Not being a rich man, I'd put down $100 on a carefully worded bet that this is not broadly true at the end of 2016.
My experience is that, broadly speaking, people are relying upon strong editorial brands and direction more than ever, rather than automated curation and personalization. Many of these brands are social or curation-based (Gruber, Techmeme, the swell of e-mail newsletters, Hacker News even) but full on personalization has failed (and, IMHO, will continue to fail) to take off at the publication level.
It's not as if we've lacked for algorithms, news sources, or the technology to do this, and both companies and people have kept coming along with the personalization promise. While it appeals to my geekier side, I'm starting to think these promises are just sales pitches from people with algorithms to sell rather than a solid grip on both the media and what readers actually want.
Like RSS, a certain audience - mostly the more technically inclined - will stick with it, but I don't see a big swing into all-personalization-all-the-time working out long term in the mass market. But now I've said it out loud, I'm prepared to be linked back to this in several years when I'm proven wrong ;-)
"Currently, Facebook is the only company in the world with enough direct social graph data to create the most perfect form (at least comparatively) of implicit personalization. That’s what Facebook is – a platform for current evolution phase of content discovery and consumption. Do this for me: Go to any major publisher site (The New York Times, Huffington Post, or for sports fans, ESPN) and take a look at it for a bit."
Frankly I don't go to Facebook to get news, I go there to see what my friends and family are up to. They may share news articles they think are interesting, but often that doesn't coincide with what I'm into, which is ok.
I actually don't go to a publisher site. I prefer curated aggregation: techmeme & hacker news for tech news, memeorandum and google news for political news, longform.org, longreads.com and thebrowser.com for longer more thoughtful articles, and finally google reader for photography related sites. My friends are horrible curators... is that just me? Or do people really get all their news from their FB friends?
While Facebook isn't a "news" platform, it is, however, a platform in its beginning stages (albeit, highly advanced) that shows you "content" that is most relevant to you - through the usage of the replicated social graph.
And you're right, I wouldn't ever go to state that "curated content" (if done right) will leave anytime soon, but the implicit personalization of everything on the web will become reality and nothing will nor should be static content.

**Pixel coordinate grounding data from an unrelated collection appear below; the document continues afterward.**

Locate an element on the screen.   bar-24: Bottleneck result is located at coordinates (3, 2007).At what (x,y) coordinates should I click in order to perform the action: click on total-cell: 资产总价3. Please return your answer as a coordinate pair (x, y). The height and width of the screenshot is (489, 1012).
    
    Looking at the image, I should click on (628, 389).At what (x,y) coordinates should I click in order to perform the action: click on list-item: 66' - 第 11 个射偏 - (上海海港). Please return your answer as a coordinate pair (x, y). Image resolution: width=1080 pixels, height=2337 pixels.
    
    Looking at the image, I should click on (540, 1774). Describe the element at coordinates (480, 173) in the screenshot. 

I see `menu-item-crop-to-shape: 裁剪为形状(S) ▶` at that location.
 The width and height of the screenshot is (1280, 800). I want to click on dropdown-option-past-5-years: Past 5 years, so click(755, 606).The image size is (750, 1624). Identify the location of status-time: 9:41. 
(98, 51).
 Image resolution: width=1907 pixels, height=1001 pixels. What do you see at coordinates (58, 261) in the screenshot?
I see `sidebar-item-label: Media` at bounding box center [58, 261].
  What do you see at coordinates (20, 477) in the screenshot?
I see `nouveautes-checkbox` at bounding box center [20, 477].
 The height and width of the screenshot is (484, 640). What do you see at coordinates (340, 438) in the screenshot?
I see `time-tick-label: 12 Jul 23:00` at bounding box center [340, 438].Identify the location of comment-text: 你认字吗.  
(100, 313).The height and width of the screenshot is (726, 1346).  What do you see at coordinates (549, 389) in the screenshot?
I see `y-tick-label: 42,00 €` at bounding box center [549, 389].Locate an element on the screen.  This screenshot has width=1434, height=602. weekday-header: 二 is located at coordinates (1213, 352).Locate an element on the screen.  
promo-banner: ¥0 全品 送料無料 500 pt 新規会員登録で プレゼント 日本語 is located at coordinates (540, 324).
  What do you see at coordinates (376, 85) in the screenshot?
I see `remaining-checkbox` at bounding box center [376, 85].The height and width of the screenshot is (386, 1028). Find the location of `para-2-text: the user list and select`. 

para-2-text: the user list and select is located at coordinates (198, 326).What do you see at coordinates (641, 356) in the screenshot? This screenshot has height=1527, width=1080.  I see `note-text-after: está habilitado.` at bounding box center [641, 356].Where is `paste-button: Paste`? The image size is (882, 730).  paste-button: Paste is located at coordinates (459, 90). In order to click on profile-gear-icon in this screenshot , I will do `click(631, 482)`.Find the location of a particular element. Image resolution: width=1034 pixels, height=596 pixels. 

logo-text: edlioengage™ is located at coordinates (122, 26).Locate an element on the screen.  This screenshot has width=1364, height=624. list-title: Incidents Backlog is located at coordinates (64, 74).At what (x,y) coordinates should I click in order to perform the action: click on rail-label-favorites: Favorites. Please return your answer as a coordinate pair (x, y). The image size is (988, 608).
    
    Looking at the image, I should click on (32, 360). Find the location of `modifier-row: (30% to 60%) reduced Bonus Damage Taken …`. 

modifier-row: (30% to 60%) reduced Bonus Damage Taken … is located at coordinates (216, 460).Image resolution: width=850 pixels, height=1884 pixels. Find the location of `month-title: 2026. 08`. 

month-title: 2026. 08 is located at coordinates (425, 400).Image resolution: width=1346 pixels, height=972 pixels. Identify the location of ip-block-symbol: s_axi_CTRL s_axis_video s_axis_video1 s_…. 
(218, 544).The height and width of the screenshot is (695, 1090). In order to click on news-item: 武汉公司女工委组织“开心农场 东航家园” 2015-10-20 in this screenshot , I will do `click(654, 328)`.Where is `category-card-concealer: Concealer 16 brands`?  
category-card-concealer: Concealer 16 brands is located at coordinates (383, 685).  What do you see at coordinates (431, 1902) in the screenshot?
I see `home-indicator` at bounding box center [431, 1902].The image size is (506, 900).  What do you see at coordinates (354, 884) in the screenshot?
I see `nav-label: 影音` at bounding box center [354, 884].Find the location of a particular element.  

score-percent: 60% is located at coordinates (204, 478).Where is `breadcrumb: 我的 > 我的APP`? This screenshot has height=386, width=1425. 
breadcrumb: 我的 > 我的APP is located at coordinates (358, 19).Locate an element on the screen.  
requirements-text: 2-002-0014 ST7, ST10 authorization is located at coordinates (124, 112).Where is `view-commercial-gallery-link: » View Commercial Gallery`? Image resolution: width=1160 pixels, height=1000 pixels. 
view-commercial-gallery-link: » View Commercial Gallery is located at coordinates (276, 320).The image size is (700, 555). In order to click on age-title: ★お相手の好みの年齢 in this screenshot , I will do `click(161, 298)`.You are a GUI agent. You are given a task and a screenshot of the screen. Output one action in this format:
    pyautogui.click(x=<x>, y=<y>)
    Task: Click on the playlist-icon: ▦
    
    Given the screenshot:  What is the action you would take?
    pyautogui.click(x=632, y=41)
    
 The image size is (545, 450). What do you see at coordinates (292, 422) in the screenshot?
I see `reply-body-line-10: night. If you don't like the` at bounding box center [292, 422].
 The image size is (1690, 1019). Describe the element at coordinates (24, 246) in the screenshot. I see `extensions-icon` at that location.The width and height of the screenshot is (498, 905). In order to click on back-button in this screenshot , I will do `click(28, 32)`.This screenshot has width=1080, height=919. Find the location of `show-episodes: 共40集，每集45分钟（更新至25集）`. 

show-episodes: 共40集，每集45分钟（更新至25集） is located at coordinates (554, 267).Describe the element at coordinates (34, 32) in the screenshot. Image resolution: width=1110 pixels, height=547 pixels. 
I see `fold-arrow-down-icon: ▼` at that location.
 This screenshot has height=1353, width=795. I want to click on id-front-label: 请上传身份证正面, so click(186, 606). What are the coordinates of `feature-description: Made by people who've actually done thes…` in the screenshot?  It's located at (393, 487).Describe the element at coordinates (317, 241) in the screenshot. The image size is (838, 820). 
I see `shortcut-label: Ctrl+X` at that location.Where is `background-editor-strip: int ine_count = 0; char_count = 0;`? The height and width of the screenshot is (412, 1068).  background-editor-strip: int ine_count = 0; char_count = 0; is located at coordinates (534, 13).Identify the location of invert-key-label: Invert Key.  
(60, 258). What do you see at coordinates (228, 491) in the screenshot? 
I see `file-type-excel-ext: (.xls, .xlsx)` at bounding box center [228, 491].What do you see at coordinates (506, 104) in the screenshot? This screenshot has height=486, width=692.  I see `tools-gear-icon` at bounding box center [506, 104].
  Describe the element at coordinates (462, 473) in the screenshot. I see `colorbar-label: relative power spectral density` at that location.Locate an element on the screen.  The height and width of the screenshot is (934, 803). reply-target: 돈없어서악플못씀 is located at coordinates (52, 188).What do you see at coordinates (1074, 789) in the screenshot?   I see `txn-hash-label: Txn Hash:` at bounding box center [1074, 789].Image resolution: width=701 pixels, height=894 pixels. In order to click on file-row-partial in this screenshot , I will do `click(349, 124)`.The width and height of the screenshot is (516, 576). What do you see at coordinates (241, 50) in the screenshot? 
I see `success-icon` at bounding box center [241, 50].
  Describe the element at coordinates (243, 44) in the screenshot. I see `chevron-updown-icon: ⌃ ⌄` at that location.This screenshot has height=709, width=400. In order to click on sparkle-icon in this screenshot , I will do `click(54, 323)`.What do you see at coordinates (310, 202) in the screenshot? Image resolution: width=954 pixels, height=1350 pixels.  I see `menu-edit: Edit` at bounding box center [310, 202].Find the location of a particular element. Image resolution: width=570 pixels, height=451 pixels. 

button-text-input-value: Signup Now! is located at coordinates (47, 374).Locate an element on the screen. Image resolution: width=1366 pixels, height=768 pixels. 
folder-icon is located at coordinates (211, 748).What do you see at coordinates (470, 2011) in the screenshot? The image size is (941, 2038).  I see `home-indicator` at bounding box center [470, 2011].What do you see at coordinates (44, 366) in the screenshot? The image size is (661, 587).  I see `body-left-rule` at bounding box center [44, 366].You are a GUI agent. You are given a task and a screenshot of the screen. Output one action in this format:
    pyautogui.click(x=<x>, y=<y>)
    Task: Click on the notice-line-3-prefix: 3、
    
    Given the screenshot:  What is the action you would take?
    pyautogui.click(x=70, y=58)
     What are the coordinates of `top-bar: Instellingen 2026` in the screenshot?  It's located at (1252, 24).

This simply isn't true. If I decide not to go to the beach because it rained, I just based my decision on something that has zero to do with my "true social graph."
I think this might actually be where your deeper mistake in reasoning is - the assertion that relevancy is based solely on your social graph. The fact that this is NOT so is exactly why Facebook does NOT show me content that is most relevant to me - it simply shows me content that was shared or created by my friends and family. That in and of itself doesn't make it relevant to me. It simply means: "hey here is a piece of content and you happen to know the makers of or someone who likes it."
The tricky part is determining what relevancy really means. I think this changes in different contexts.
And finally, I also simply cannot agree with this statement as it stands: "implicit personalization of everything on the web will become reality and nothing will nor should be static content." I really do hope that the latest New York Times article on the conflict in Mali is the same text regardless of whether you are I read it - i.e. that it's static and doesn't change.
I think reality is a bit more nuanced than what sweeping statements allow for.